*** Begin section ***
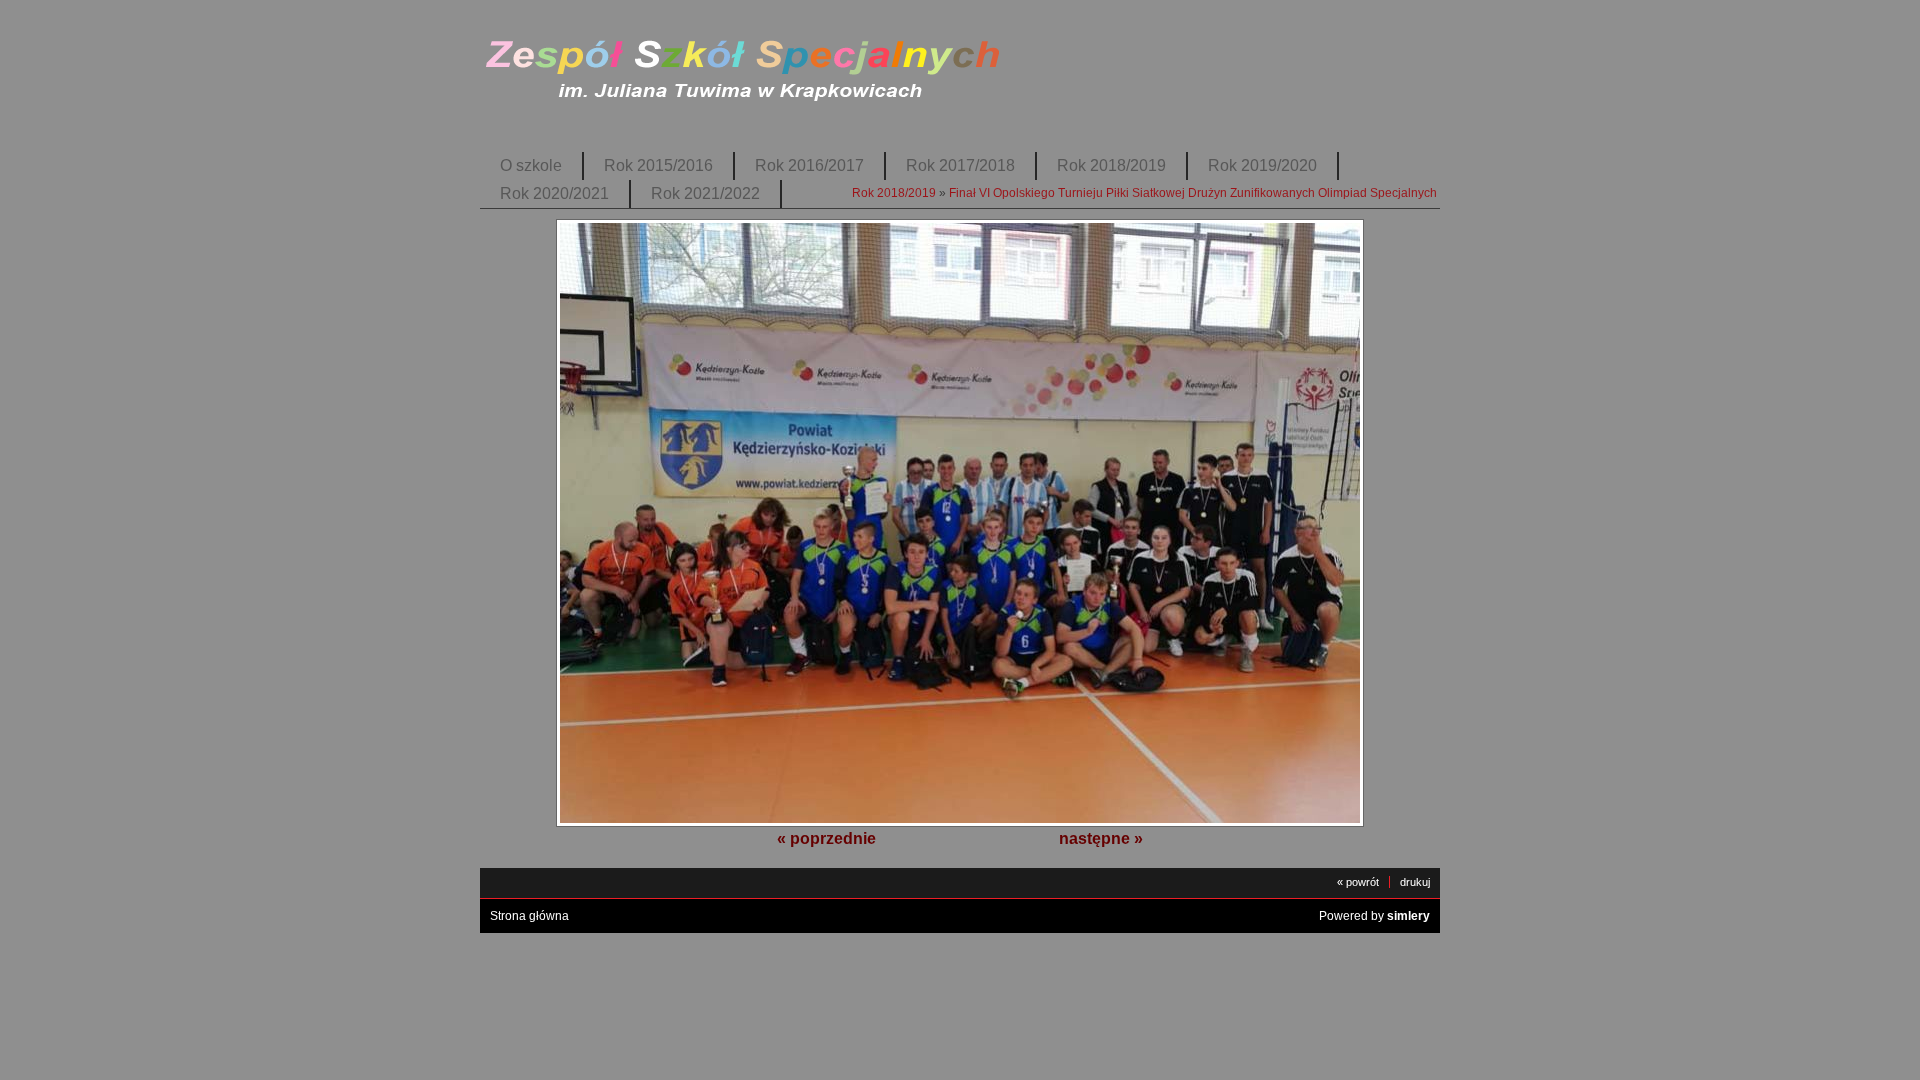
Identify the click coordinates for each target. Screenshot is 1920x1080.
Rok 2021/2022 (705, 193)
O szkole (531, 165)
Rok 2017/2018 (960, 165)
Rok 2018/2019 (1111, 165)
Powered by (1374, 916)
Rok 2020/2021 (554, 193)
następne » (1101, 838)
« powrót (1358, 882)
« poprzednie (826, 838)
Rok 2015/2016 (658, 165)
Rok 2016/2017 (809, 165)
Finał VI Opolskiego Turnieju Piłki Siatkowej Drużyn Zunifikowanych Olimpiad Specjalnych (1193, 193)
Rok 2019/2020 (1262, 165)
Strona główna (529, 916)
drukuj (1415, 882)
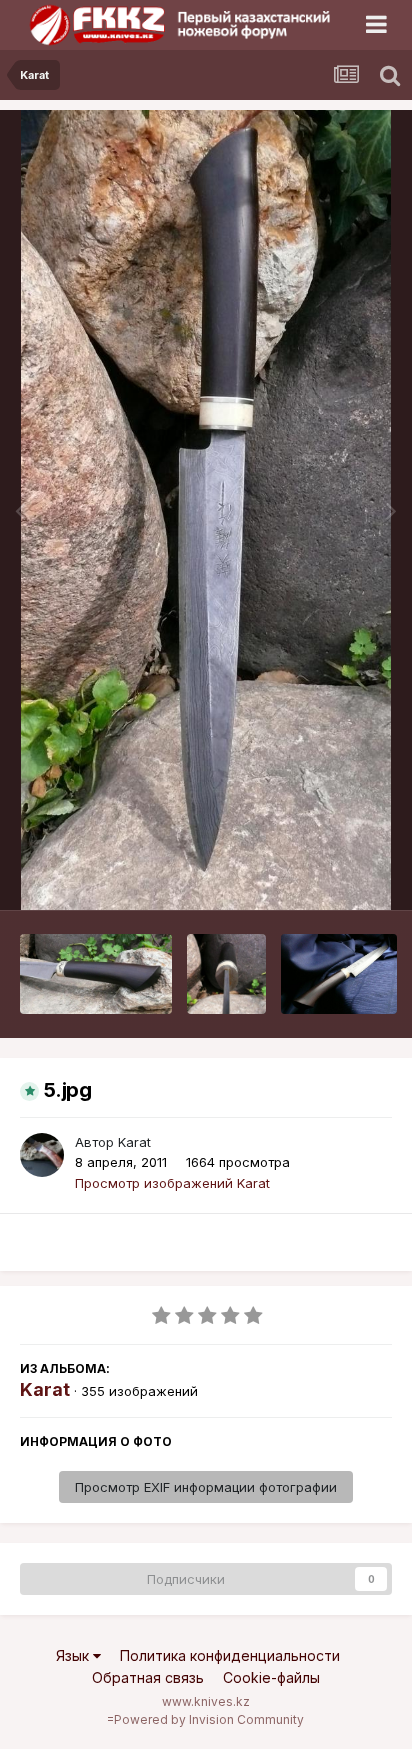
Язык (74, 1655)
*** End section ***
*** Begin section ***
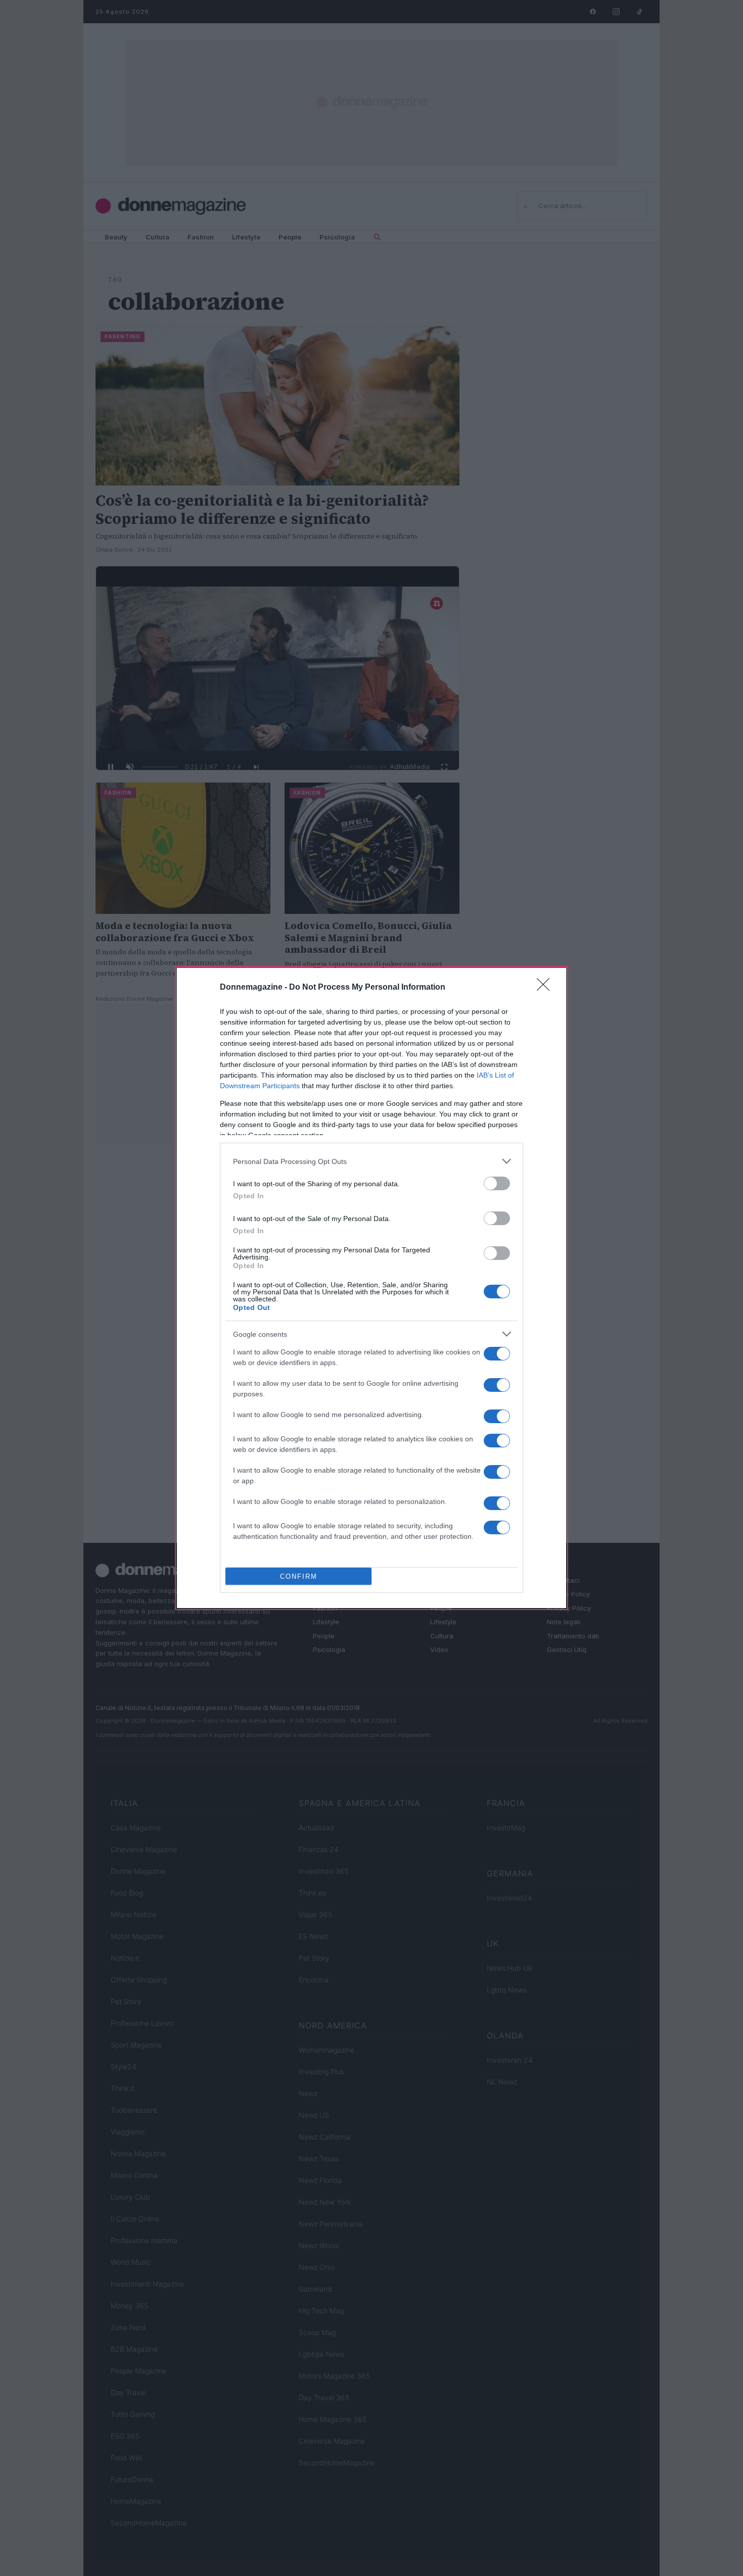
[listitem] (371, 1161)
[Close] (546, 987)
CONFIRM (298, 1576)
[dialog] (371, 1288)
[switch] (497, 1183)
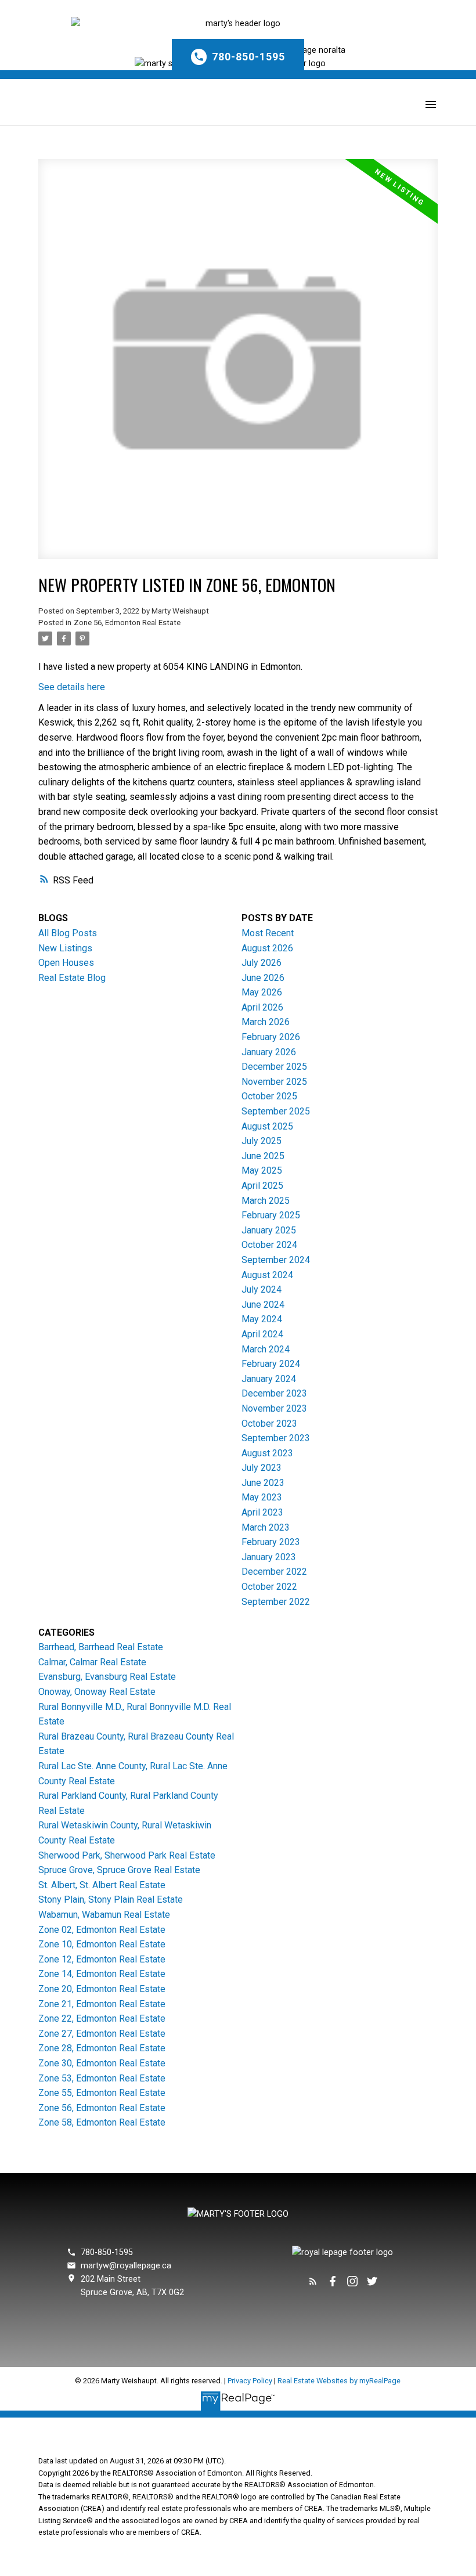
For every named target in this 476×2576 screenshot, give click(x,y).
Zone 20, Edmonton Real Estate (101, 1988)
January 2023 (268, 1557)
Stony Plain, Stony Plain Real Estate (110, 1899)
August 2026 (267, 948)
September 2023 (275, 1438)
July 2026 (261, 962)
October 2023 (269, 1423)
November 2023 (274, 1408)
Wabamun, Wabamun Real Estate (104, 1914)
*** End section ***
* What the task requires: Nothing but the lines above from the one that has "Rok 2020/2021 (554, 193)" down to the one that has "Язык (74, 1655)" belongs in the answer, copied exactly, without pictures.

* Expected output:
Rok 2020/2021 (554, 193)
następne » (1101, 838)
« powrót (1358, 882)
« poprzednie (826, 838)
Rok 2015/2016 (658, 165)
Rok 2016/2017 (809, 165)
Finał VI Opolskiego Turnieju Piłki Siatkowej Drużyn Zunifikowanych Olimpiad Specjalnych (1193, 193)
Rok 2019/2020 (1262, 165)
Strona główna (529, 916)
drukuj (1415, 882)
Язык (74, 1655)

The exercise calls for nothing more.